Exercise in exact copying: restate word for word only the lines below from the one containing "Click the OK button" through the one containing "The image size is (754, 587).", omitting any pictures.

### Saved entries
== Segment start ==

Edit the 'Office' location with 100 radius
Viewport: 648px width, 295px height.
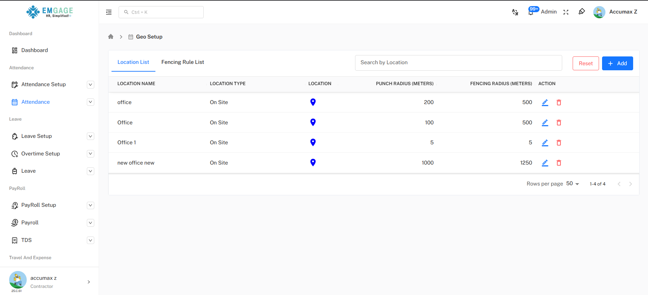[545, 123]
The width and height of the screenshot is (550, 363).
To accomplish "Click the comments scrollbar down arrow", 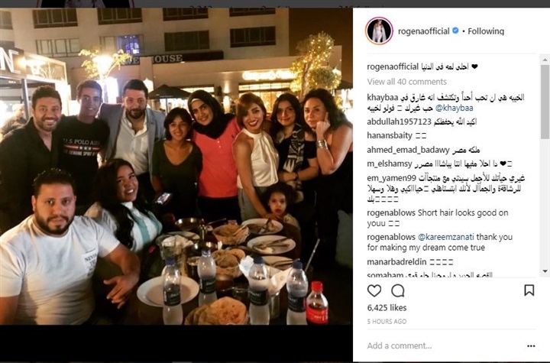I will pyautogui.click(x=545, y=271).
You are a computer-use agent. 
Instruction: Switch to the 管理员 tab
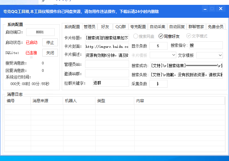pyautogui.click(x=89, y=27)
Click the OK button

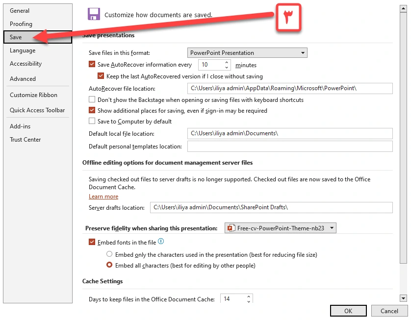click(x=348, y=311)
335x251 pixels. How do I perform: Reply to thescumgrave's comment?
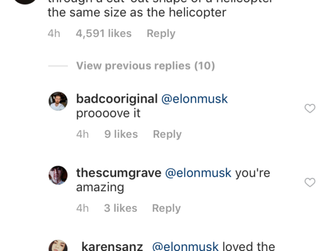(166, 208)
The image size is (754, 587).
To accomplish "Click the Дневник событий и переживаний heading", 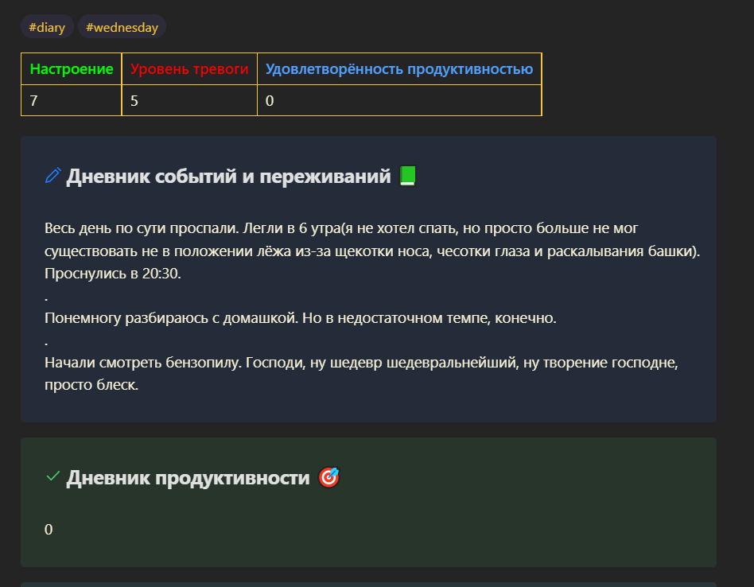I will click(x=228, y=177).
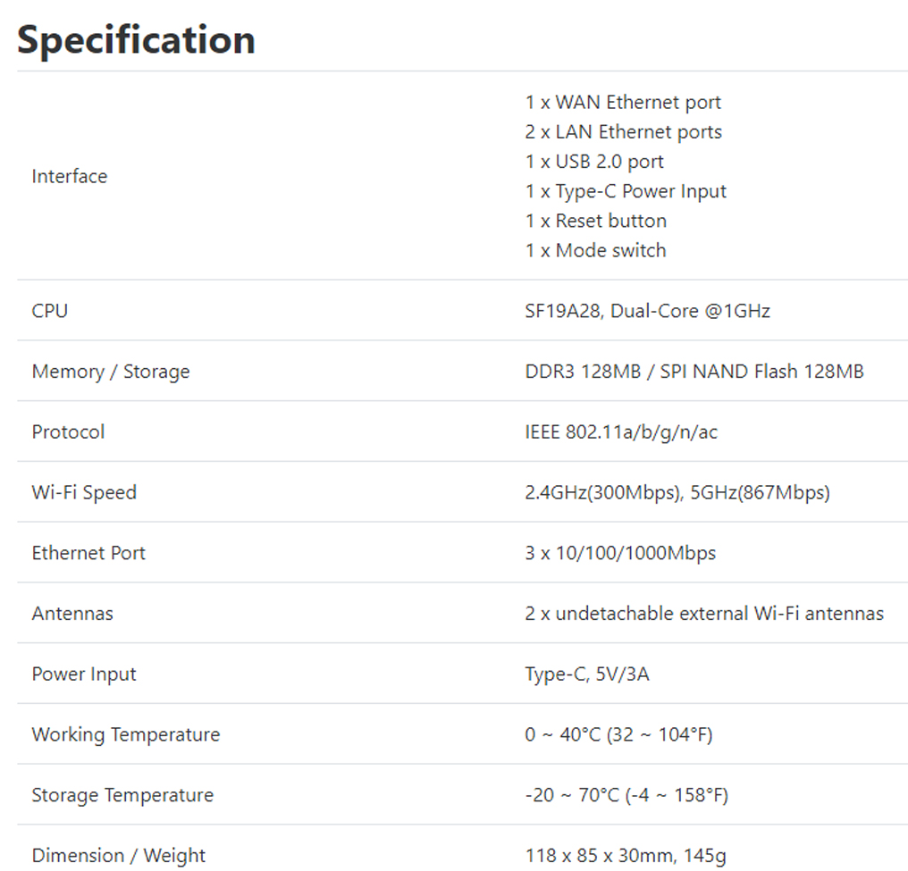Image resolution: width=908 pixels, height=871 pixels.
Task: Click the '2 x LAN Ethernet ports' line
Action: [623, 131]

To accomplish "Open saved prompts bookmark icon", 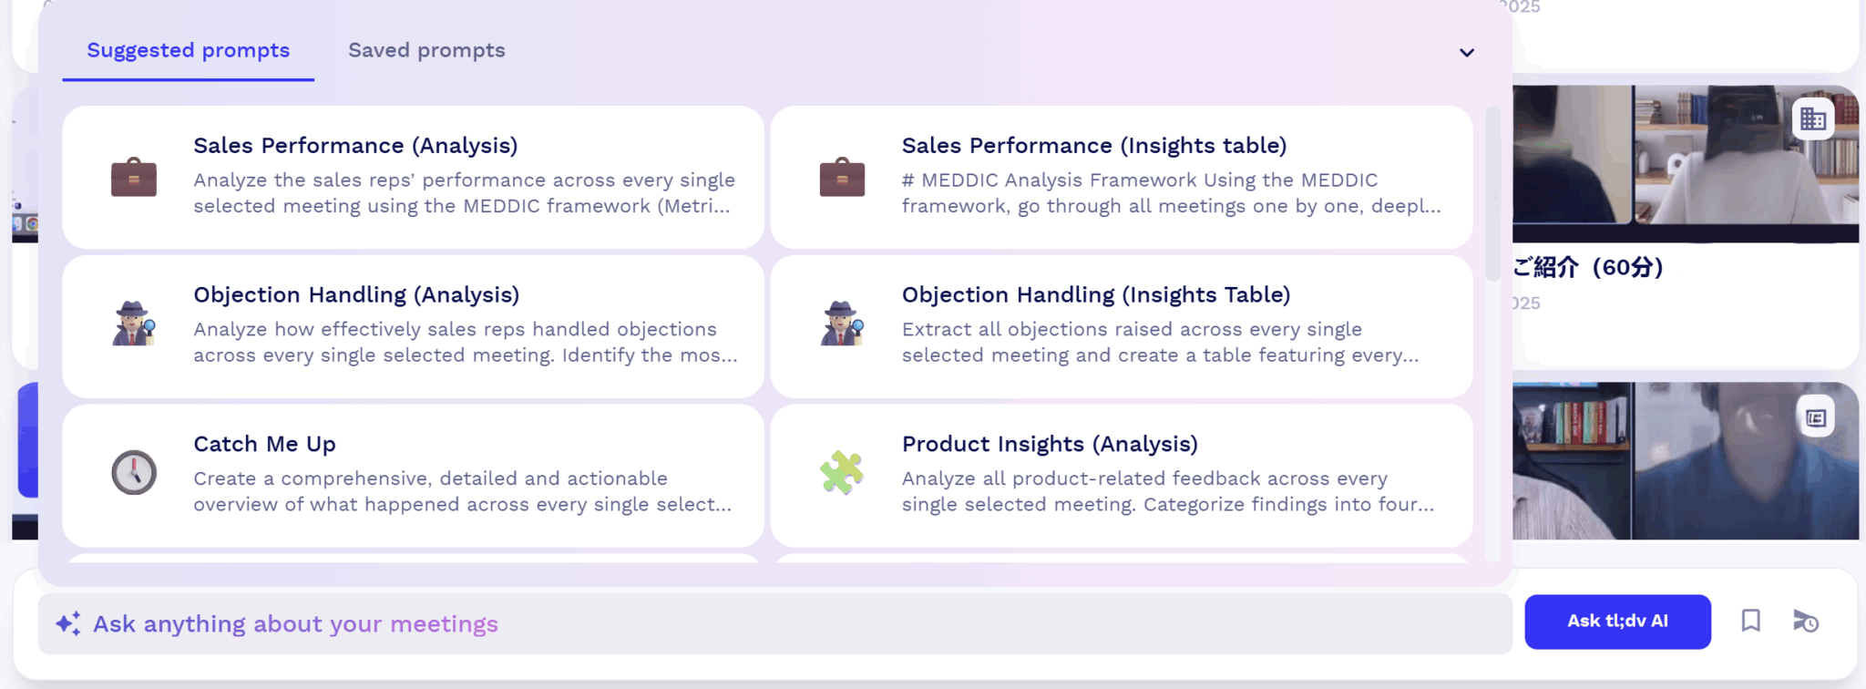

== Segment end ==

### Response for this exercise
Click the OK button

click(x=348, y=311)
335x251 pixels. How do I perform: Reply to thescumgrave's comment?
(166, 208)
The image size is (754, 587).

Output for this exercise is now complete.